* BRIEF
Look through the records below and copy each line that includes the word "pixels".

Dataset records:
=== Begin Enclosure ===

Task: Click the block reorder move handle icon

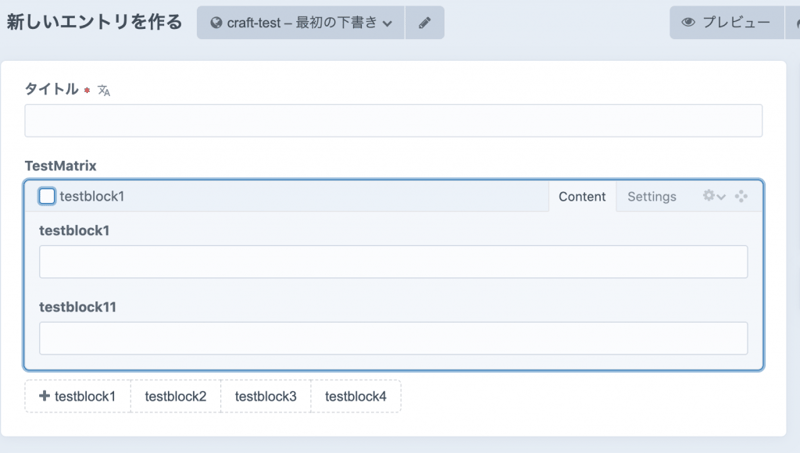Action: [x=741, y=196]
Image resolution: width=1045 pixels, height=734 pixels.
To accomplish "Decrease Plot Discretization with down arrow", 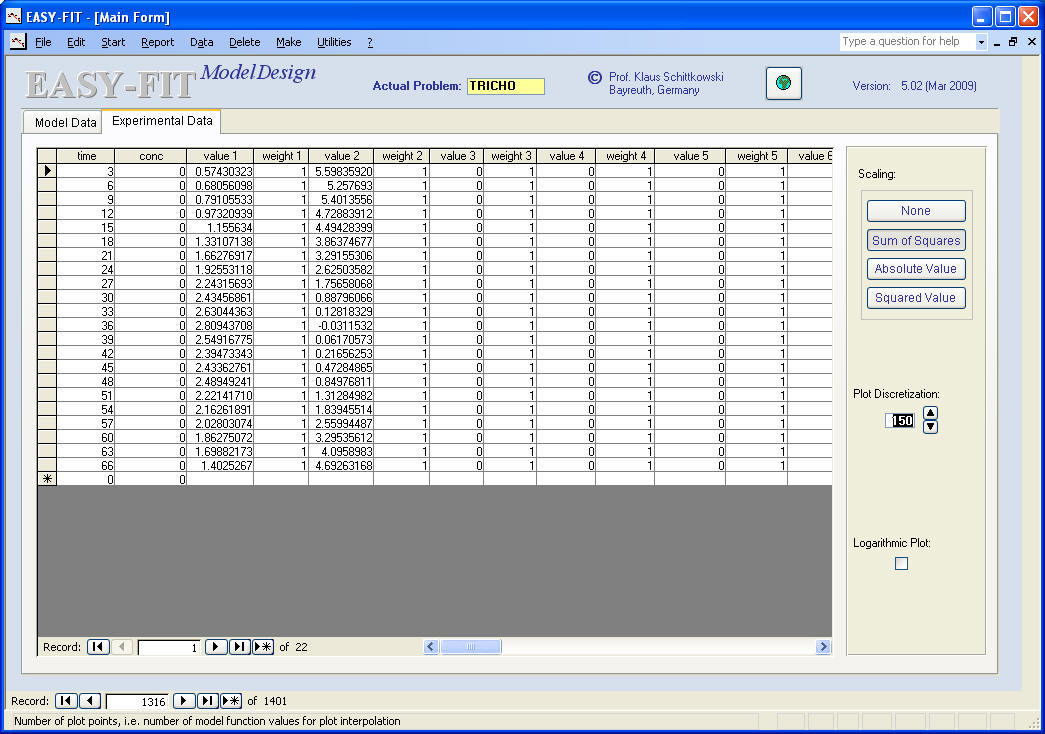I will 930,427.
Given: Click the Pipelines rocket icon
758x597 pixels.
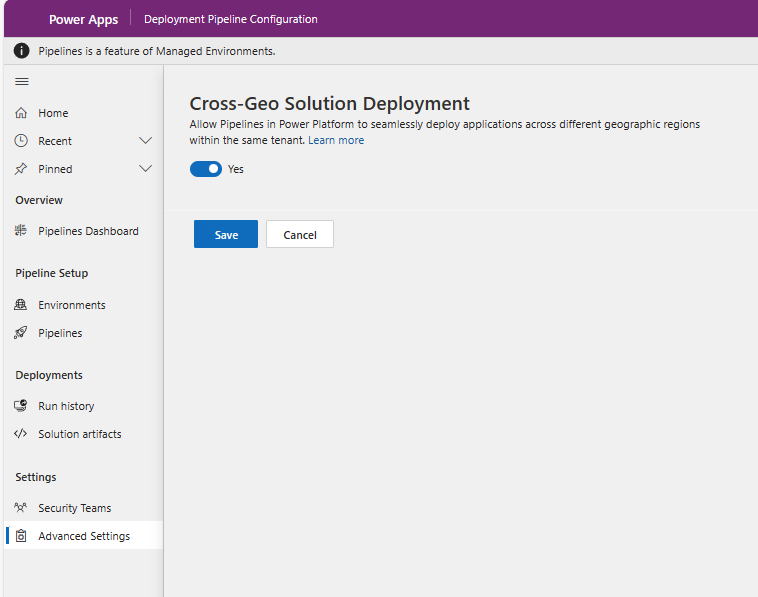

=== End Enclosure ===

* REPLY
Image resolution: width=1045 pixels, height=734 pixels.
758x597 pixels.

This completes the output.